My pc only has 4GB of ram, so virtualization isn't a good idea


----------



## Erichans (Aug 18, 2022)

If you can/will share your hardware: motherboard (is it UEFI capable*?), CPU & hdd(s) perhaps the forum community can give you better specific advice as to viable options. In the end you can make your own informed choice. Depending on the CPU, 4GB is quite adequate for a FreeBSD OS with a (non-overloaded) DE; however—if possible—an extra 4GB will give you a lot more options.

___
* that could ease your booting install options.


----------



## meaw229a (Aug 19, 2022)

sudobsd said:


> Ah ok i'll try, right now im having troubles with GRUB detecting FreeBSD on EndeavourOS.


Just install reFind on your Linux OS and forget about grub. Works very well !
reFind should be in your distribution repo.


----------



## _al (Aug 19, 2022)

sudobsd said:


> Ah ok i'll try, right now im having troubles with GRUB detecting FreeBSD on EndeavourOS.


Before removing FreeBSD from your HP-Notebook, try editing /etc/default/grub as mentioned in post 82








						Dual booting Linux and FreeBSD on a single drive
					

No, its not mounted




					forums.freebsd.org
				



This was my fault - I didn't pay attention that GRUB_TIMEOUT=0 (which is causing Linux to boot immediately without any choice).


----------



## freespirit8827 (Sep 11, 2022)

zirias@ said:


> Did you consider virtualization instead of multi-booting?

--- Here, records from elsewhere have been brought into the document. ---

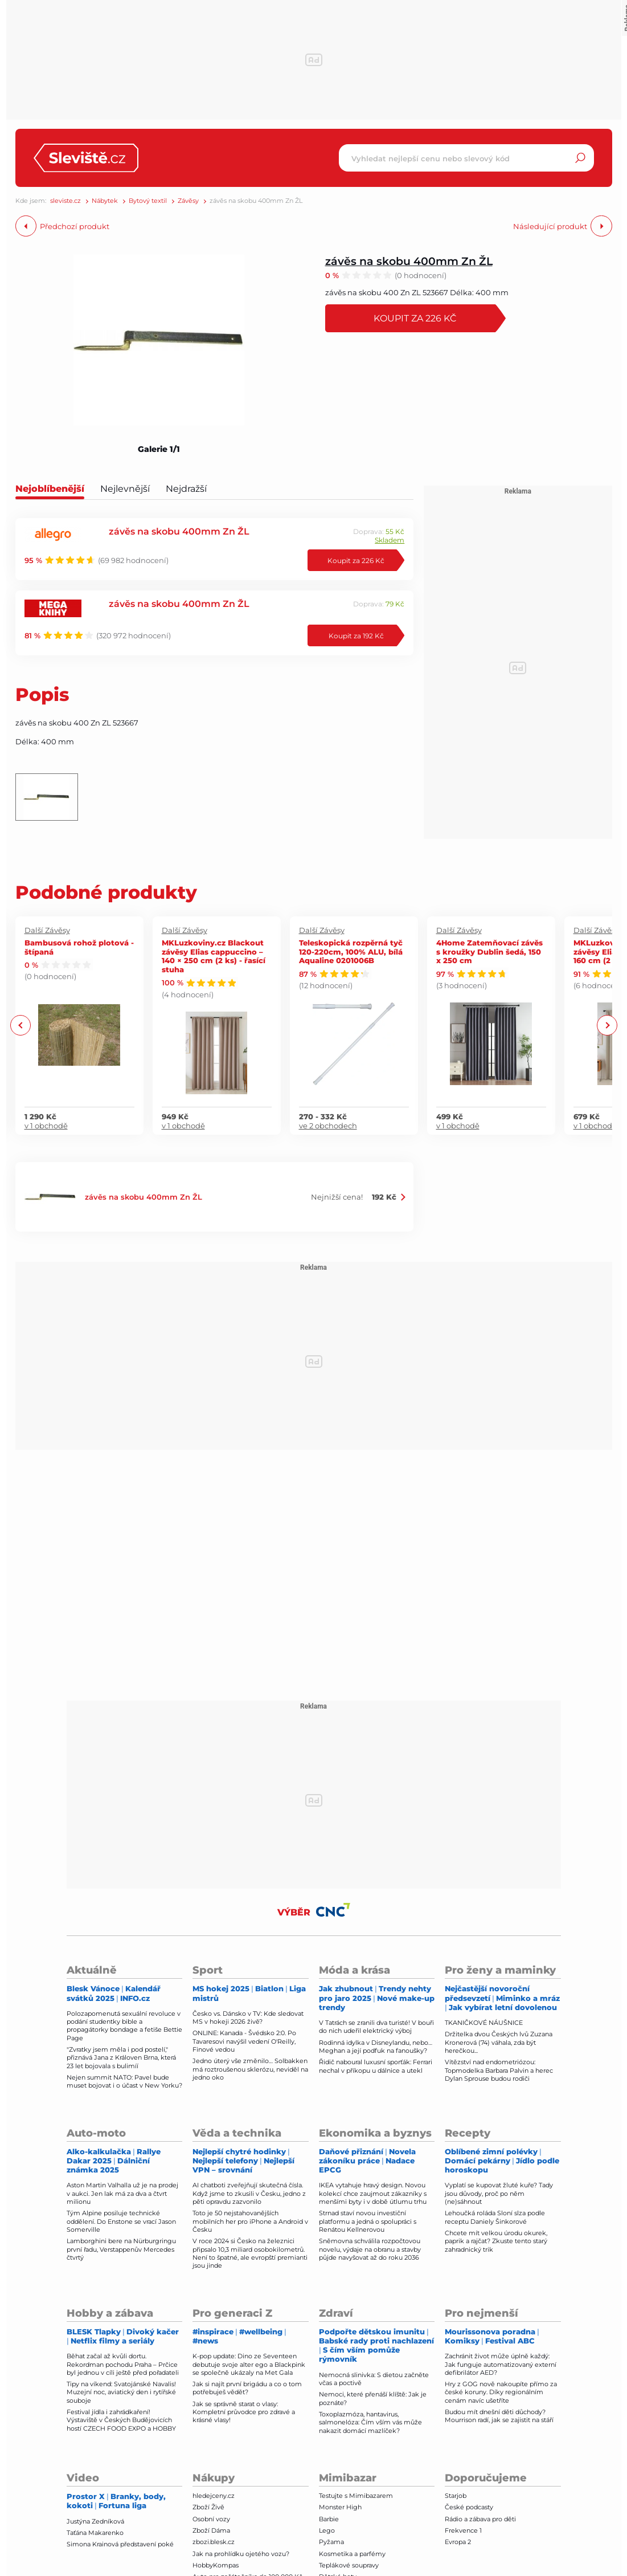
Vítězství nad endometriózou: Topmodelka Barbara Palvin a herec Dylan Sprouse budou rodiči (499, 2070)
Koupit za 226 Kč (417, 318)
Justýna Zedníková (95, 2521)
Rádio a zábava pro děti (480, 2519)
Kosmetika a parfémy (352, 2554)
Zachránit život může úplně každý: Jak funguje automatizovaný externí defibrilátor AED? (500, 2364)
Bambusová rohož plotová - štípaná (79, 947)
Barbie (329, 2519)
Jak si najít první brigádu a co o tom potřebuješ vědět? (247, 2388)
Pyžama (331, 2542)
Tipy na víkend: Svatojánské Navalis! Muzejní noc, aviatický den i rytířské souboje (121, 2392)
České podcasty (469, 2507)
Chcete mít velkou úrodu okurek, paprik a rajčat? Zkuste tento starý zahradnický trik (496, 2241)
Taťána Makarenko (95, 2533)
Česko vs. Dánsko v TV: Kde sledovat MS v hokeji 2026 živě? (248, 2017)
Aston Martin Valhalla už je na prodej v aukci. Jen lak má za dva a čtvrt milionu (122, 2193)
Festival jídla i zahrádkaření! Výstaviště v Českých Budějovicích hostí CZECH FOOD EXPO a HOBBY (121, 2420)
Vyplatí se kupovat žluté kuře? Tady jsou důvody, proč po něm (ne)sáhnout (499, 2193)
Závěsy (188, 201)
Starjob (455, 2496)
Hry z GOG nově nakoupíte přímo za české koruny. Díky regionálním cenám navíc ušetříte (501, 2392)
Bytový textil (148, 201)
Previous (21, 1026)
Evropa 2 (458, 2542)
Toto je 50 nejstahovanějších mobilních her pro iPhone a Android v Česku (250, 2221)
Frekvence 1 (463, 2530)
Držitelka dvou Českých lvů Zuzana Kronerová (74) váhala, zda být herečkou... (498, 2042)
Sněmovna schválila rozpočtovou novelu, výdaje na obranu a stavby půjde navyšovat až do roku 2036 (370, 2249)
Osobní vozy (211, 2519)
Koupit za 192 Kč (356, 635)
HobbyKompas (215, 2565)
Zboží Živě (208, 2507)
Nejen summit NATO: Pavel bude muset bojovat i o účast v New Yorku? (124, 2081)
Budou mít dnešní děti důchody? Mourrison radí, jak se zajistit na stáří (499, 2416)
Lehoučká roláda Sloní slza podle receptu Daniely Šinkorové (495, 2217)
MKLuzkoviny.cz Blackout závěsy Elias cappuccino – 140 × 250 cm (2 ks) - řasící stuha (213, 956)
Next (607, 1026)
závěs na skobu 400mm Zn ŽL (409, 261)
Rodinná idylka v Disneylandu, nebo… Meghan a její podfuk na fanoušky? (375, 2047)
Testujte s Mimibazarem (356, 2496)
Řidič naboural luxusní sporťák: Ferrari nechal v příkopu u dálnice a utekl (375, 2066)
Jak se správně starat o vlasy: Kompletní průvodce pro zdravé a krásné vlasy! (243, 2412)
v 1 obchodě (46, 1125)
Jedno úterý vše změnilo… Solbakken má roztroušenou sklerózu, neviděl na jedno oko (250, 2069)
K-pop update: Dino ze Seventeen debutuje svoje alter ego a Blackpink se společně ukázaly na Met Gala (248, 2364)
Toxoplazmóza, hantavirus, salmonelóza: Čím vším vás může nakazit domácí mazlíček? (370, 2422)
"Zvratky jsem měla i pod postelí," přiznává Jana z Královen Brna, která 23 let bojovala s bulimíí (121, 2057)
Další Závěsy (47, 930)
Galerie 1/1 (159, 449)
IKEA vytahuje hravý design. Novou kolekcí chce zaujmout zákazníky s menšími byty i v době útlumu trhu (373, 2193)
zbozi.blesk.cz (213, 2542)
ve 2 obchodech (328, 1125)
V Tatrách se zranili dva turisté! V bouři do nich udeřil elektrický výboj (376, 2027)
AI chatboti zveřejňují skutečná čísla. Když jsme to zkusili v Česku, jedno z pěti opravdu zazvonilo (249, 2193)
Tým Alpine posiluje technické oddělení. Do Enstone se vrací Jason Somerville (121, 2221)
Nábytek (105, 201)
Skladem (389, 540)
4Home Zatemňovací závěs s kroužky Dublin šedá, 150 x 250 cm (489, 951)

Then you could use FreeBSD's native bootloader instead of grub, which is a lot easier.
> 
> It of course depends on your usecase. But if you have one "main" OS (which you use most of the time), and one other you need for experimenting or for compatibility with some specific application etc ... it can often make sense to just install the "main" OS on the bare metal and the other one in a virtual machine...

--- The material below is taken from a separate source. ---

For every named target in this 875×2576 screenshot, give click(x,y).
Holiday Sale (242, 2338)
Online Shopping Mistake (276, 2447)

In my case the host os i windows 10 Professional as I have 32gb of ram and Windows 10Home restricts you to a poultry 16GB of ram maximum. As for the Virtualization aspect of the equation I use Vm Ware Workstation, although  prior to purchasing Vmware Workstation I was using Oracle Virtual box.


----------



## recluce (Sep 22, 2022)

I have used desktop-installer numerous times to install a DE for desktop systems. I have had very positive experiences with it installing XFCE or Mate. The one time I tried Cinnamon, the system was not usable afterwards - but Cinnamon on FreeBSD was very outdated at that point in time, it might be better now.

Update Oct 24, 2022: at least for XFCE, desktop-installer also works on remote, headless installations (once you got a bootable FreeBSD base system, e.g. by using mfsBSD). You would need to install/cofigure XRDP manually after running desktop-installer.


----------



## freespirit8827 (Sep 24, 2022)

sudobsd said:


> My pc only has 4GB of ram, so virtualization isn't a good idea


I it at all possable to upgrade yoyr ram to say 8gb org 16gb?


----------



## darmokandjalad (Sep 25, 2022)

I set up my first FreeBSD desktop this past January and hadn't found desktop-installer in all my googling; thanks for asking about it here.

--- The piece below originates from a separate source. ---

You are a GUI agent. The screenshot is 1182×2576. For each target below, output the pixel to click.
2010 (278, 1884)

For what it's worth, the FreeBSD Foundation has a tutorial called Installing a Desktop Environment on FreeBSD that takes you through the installation and configuration of XFCE. It was straightforward for me, and since you report having experience with Linux, it might work for you, too. I just worked through it after doing a fresh install of 13.0.


----------